Гибель советского кино. Интриги и споры. 1918-1972 - Федор Раззаков
Шрифт:
Интервал:
Закладка:
Кстати, актер Михаил Кононов, исполнивший роль начальника Чукотки, в том году сыграл еще одну похожую роль, причем опять в фильме о Гражданской войне, который тоже снял режиссер-дебютант. Речь идет о картине «В огне брода нет» Глеба Панфилова. Там Кононов опять перевоплотился в красноармейца, который был влюблен в героиню фильма – санитарку медпоезда Таню Теткину. Однако эта картина собрала в прокате-67 в два раза меньшую аудиторию, чем «Начальник Чукотки», – всего 7 миллионов 690 тысяч зрителей.
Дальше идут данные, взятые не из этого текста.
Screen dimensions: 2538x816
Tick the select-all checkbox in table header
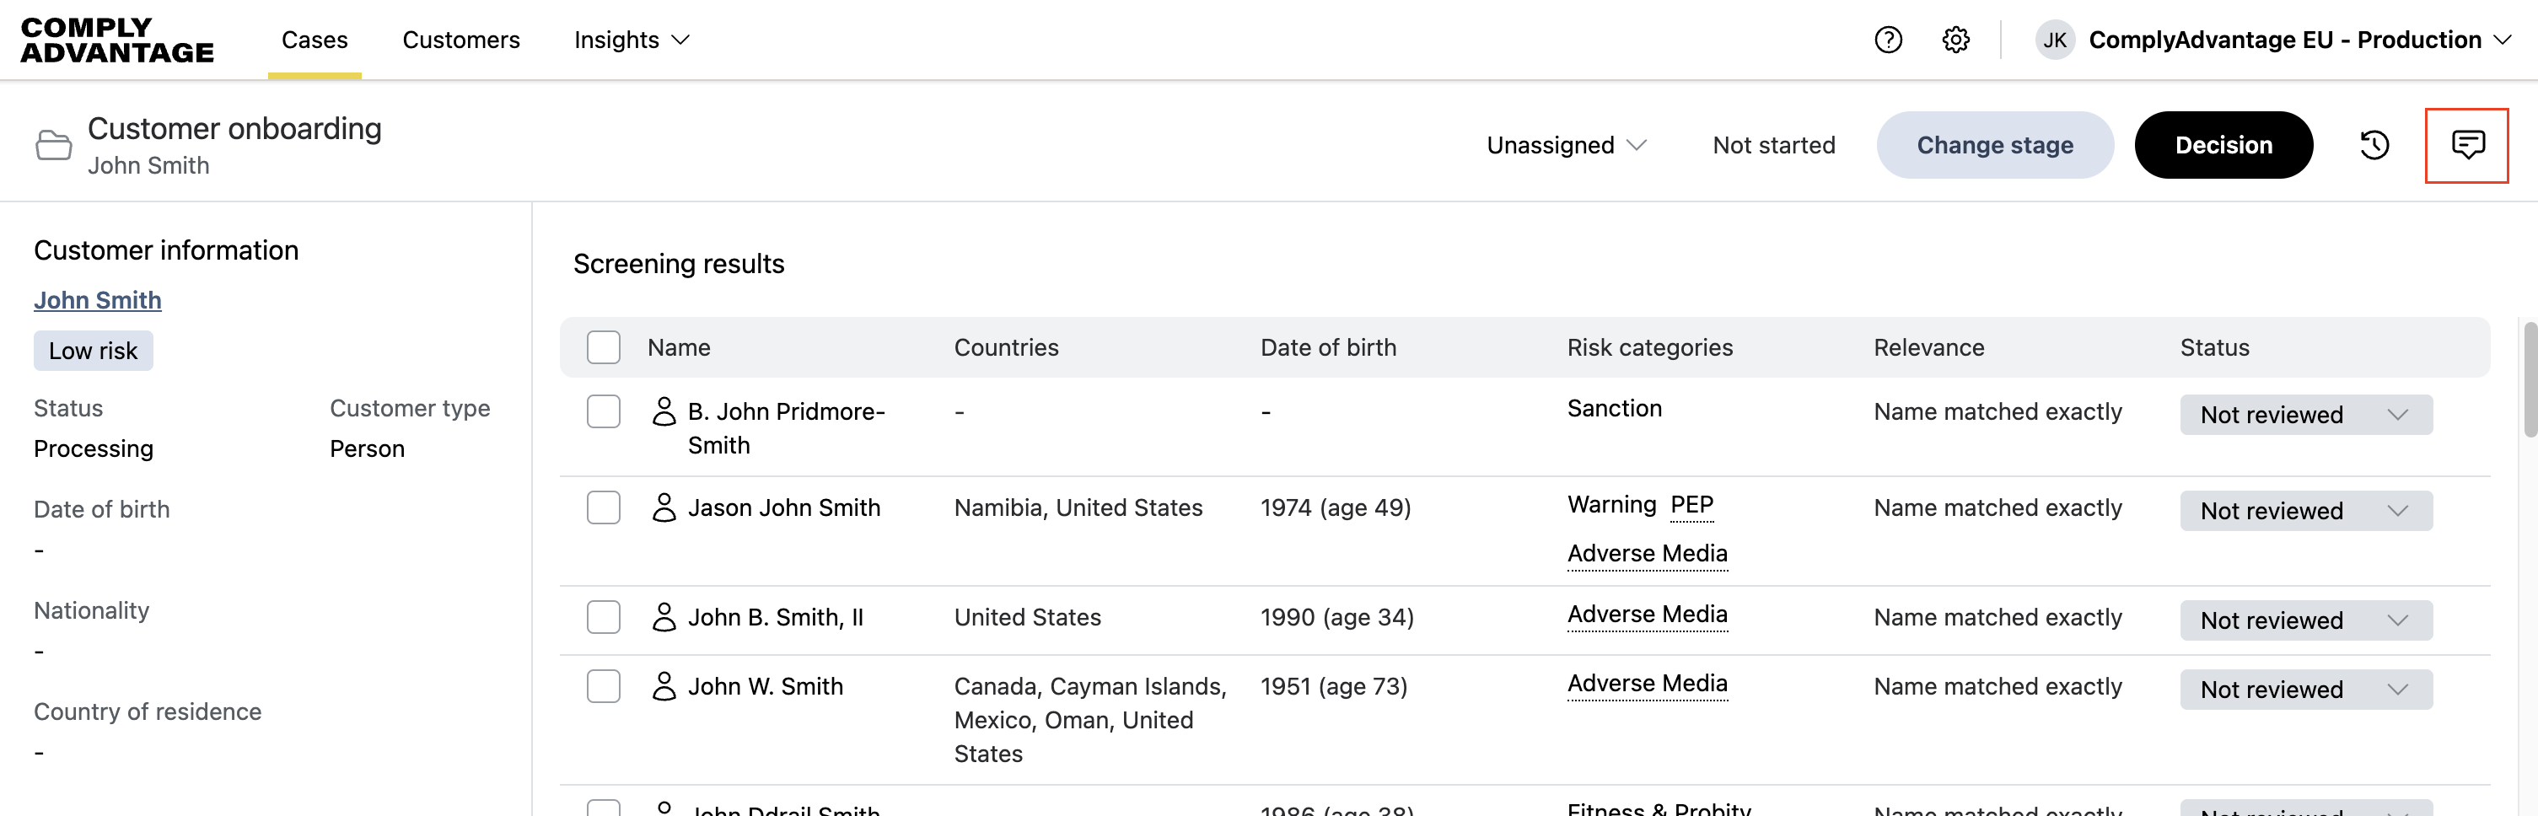click(x=603, y=347)
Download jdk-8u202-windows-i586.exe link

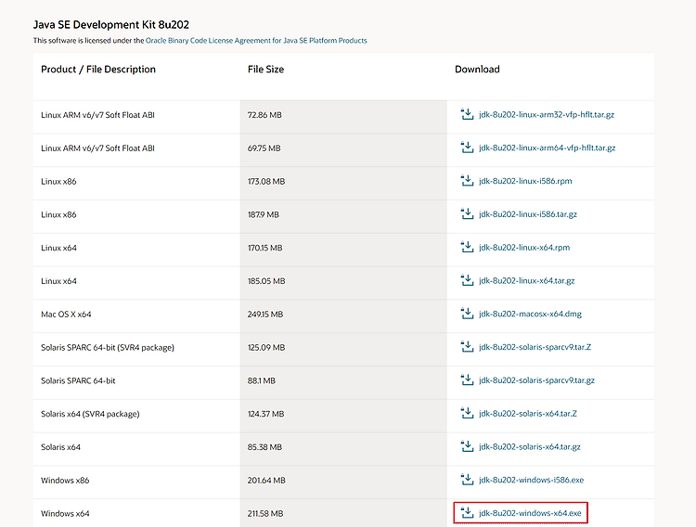[532, 480]
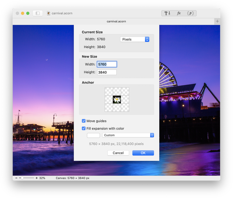Toggle the sidebar panel button
Screen dimensions: 233x198
(38, 13)
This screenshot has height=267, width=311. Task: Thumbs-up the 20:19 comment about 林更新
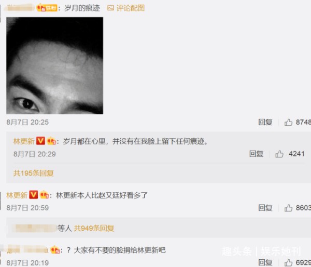[x=288, y=262]
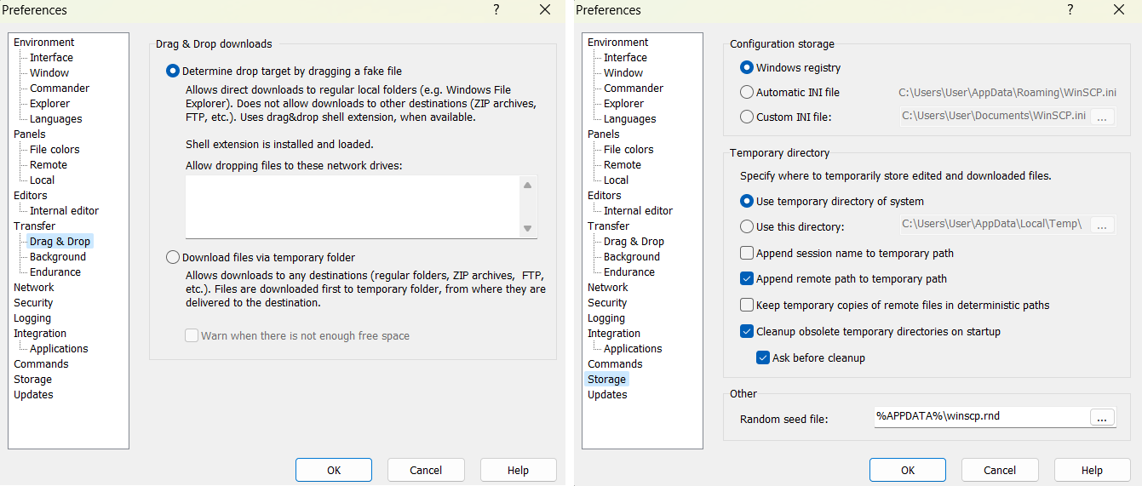The image size is (1142, 486).
Task: Click the down arrow of network drives list scrollbar
Action: tap(527, 228)
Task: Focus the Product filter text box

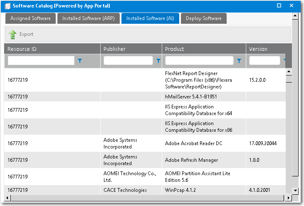Action: pyautogui.click(x=199, y=61)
Между тем среди наиболее кассовых лент того кинопроката значились следующие: мелодрама «Цыган» Евгения Матвеева – 55 миллионов 624 тысячи; истерн «Неуловимые мстители» в постановке Эдмонда Кеосаяна – 54 миллиона 500 тысяч; шпионский боевик о подвигах советских разведчиков времен Великой Отечественной войны «Их знали только в лицо» Антона Тимонишина – 43 миллиона 700 тысяч; советско-румынский боевик о событиях той же Великой Отечественной под названием «Туннель» Франчиска Мунтяну – 37 миллионов 800 тысяч; детектив «Два билета на дневной сеанс» Герберта Раппапорта – 35 миллионов 300 тысяч; комедия о беспризорниках 20-х годов «Республика ШКИД» Геннадия Полоки – 32 миллиона 7 тысяч; еще один боевик о советских разведчиках времен Великой Отечественной «Два года над пропастью» Тимофея Левчука – 30 миллионов 600 тысяч; биографический фильм о судьбе замечательной петербургской актрисы первой половины ХIХ века Варвары Асенковой «Зеленая карета» Яна Фрида – 30 миллионов 900 тысяч; современная киноповесть «Журналист» Сергея Герасимова – 27 миллионов 800 тысяч; экранизация пушкинской «Сказки о царе Салтане» Александра Птушко – 26 миллионов 800 тысяч.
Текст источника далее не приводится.